UK performance of Budweiser and good growth in China provided a boost to AB InBev in 2013, despite a “challenging macro-environment” and falling beer volumes. 

The brewing giant today reported “solid progress” during 2013, with turnover up 3.3% to $43.2bn (£25.9bn) and EBITDA up 8.1% to $17.2bn.

Growth was driven by its global brands, it said, led by Budweiser and Corona, as well as by better revenue management, which has recouped higher revenues per hl.

However beer volumes were below expectations, down 2% over the full year, which the company attributed to “challenging macro-economic trends” in a number of markets. But AB InBev is hopeful of an increase in volume in its key markets: the US, Mexico, Brazil and China, where it is focussing its attention over the coming year - in particular through its sponsorship of the 2014 FIFA World Cup in Brazil.

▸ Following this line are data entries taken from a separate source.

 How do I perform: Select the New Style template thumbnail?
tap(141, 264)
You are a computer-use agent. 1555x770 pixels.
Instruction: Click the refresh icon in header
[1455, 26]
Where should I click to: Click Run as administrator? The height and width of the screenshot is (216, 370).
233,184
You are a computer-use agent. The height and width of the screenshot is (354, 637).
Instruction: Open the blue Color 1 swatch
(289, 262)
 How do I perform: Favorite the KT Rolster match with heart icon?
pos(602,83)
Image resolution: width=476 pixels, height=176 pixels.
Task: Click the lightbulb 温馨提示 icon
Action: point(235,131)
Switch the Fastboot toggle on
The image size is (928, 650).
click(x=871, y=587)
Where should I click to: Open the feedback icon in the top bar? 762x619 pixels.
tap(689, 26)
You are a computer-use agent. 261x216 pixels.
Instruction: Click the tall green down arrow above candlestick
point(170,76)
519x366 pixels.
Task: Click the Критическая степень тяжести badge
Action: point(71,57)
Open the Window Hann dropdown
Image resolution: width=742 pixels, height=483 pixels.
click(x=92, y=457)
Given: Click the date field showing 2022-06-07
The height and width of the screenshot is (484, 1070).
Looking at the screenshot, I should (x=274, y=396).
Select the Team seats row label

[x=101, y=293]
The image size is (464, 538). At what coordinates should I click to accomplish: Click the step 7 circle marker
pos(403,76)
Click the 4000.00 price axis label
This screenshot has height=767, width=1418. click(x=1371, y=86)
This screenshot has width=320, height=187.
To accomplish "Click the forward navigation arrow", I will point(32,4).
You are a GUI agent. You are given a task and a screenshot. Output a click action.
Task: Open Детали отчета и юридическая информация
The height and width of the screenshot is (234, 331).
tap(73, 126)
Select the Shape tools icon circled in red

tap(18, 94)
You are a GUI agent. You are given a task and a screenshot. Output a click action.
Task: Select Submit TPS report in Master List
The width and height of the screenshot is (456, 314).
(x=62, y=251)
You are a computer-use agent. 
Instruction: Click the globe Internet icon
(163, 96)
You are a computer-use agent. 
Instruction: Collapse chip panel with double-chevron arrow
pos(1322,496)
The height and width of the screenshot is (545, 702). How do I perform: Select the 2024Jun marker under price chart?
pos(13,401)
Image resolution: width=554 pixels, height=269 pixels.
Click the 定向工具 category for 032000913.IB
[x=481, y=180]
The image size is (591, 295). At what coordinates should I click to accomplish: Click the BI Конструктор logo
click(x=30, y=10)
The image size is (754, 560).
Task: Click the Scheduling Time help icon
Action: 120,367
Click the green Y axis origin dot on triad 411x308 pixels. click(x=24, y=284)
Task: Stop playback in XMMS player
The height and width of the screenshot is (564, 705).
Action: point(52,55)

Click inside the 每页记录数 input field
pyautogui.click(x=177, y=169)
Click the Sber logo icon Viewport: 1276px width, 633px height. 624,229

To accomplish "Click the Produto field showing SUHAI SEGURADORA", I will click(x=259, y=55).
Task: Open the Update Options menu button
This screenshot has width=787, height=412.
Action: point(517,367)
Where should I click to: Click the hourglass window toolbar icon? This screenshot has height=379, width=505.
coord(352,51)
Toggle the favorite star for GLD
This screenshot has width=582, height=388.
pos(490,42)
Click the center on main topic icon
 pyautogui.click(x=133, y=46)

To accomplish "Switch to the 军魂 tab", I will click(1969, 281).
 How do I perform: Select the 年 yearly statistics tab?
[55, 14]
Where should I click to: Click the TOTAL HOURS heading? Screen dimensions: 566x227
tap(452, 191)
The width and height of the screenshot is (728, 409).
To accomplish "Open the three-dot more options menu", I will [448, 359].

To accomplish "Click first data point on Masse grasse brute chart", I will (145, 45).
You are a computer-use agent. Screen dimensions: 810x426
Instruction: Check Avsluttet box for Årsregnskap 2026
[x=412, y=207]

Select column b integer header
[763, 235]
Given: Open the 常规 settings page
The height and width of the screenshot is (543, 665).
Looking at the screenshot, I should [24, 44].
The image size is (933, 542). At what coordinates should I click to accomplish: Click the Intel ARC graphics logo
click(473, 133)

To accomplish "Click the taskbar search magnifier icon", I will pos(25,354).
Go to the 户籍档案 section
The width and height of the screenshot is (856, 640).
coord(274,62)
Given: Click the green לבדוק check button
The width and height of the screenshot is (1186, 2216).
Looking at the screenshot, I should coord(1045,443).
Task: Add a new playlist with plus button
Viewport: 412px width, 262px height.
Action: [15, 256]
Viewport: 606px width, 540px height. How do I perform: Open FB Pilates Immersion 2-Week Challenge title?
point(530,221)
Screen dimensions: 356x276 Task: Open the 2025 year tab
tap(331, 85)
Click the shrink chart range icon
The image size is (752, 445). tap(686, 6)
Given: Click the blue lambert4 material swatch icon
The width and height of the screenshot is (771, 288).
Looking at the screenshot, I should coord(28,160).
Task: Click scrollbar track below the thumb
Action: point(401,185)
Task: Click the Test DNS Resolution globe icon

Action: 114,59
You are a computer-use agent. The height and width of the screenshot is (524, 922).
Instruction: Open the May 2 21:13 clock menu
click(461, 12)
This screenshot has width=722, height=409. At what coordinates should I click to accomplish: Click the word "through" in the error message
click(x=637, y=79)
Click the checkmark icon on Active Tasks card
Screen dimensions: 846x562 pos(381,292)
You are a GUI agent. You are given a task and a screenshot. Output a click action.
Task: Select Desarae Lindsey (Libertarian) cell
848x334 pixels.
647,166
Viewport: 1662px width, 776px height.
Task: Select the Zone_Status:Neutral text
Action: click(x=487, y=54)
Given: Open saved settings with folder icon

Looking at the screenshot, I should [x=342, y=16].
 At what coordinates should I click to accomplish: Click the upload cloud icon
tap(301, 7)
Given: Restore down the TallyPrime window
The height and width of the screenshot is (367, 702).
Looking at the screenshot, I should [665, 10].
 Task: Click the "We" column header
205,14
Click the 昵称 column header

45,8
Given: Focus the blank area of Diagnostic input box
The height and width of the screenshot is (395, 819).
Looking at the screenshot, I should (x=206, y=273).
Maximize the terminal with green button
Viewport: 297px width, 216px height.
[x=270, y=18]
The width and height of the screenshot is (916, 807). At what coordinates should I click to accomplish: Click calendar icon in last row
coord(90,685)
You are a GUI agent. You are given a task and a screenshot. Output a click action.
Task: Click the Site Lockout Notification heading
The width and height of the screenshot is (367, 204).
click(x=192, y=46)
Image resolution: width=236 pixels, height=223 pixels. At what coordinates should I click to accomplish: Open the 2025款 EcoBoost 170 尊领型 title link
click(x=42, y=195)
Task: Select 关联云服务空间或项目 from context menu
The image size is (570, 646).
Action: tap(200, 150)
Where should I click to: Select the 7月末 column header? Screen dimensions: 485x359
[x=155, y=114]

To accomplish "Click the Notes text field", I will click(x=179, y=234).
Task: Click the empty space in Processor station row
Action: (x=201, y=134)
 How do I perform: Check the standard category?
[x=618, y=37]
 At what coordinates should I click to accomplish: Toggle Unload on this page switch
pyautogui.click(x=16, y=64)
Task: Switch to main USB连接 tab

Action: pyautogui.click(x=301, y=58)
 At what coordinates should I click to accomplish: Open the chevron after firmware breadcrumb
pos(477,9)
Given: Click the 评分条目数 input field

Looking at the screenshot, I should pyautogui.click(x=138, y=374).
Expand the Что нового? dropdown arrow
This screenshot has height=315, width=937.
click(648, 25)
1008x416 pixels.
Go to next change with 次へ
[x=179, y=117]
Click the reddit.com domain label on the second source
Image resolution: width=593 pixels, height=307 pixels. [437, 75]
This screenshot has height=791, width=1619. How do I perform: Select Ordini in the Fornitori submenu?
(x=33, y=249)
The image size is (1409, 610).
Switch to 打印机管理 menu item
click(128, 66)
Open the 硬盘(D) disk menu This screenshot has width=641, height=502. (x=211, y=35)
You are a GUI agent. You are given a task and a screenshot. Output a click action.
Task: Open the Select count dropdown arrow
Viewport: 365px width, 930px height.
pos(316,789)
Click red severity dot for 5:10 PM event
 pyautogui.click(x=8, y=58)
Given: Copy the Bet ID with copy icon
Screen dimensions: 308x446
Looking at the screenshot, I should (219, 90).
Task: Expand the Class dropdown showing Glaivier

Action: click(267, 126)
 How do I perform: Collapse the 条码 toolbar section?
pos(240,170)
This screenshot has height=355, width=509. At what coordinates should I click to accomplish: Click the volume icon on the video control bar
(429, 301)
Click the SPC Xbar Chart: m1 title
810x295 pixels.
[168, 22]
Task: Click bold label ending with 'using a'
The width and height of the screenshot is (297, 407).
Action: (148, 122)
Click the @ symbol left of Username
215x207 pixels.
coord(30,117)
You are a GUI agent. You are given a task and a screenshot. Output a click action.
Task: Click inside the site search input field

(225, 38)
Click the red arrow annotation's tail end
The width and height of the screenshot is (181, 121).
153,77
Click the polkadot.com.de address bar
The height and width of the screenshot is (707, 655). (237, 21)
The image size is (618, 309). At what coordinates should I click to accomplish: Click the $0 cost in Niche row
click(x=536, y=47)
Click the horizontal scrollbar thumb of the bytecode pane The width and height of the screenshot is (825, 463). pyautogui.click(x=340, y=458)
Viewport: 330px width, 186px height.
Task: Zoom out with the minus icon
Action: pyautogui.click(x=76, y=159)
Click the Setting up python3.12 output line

In the UK, Budweiser volumes grew 3%, despite a 3% fall in overall volume. Western Europe volumes were down 4.2% and down 15.8% in Central and Eastern Europe. The company combined both regions into a single European zone in January.

Volumes in the US fell 2.6%, while the market in Mexico was affected by severe weather and a “soft” economy, with consumer confidence impacted by tax increases.

Performance in Asia Pacific was stronger, with volumes up 9% due to the growth of the company’s key brands and expansion to new areas. Its January reacquisition of South Korean brewery Oriental Brewery (OB) – the business it sold in 2009 following the merger of INBev and Anbeuser-Busch – will be a major addition to the portfolio, it said, once approved.

In the fourth quarter, turnover grew 4.6% to $11.7bn, with EBITDA up 13.1% to $5.2bn.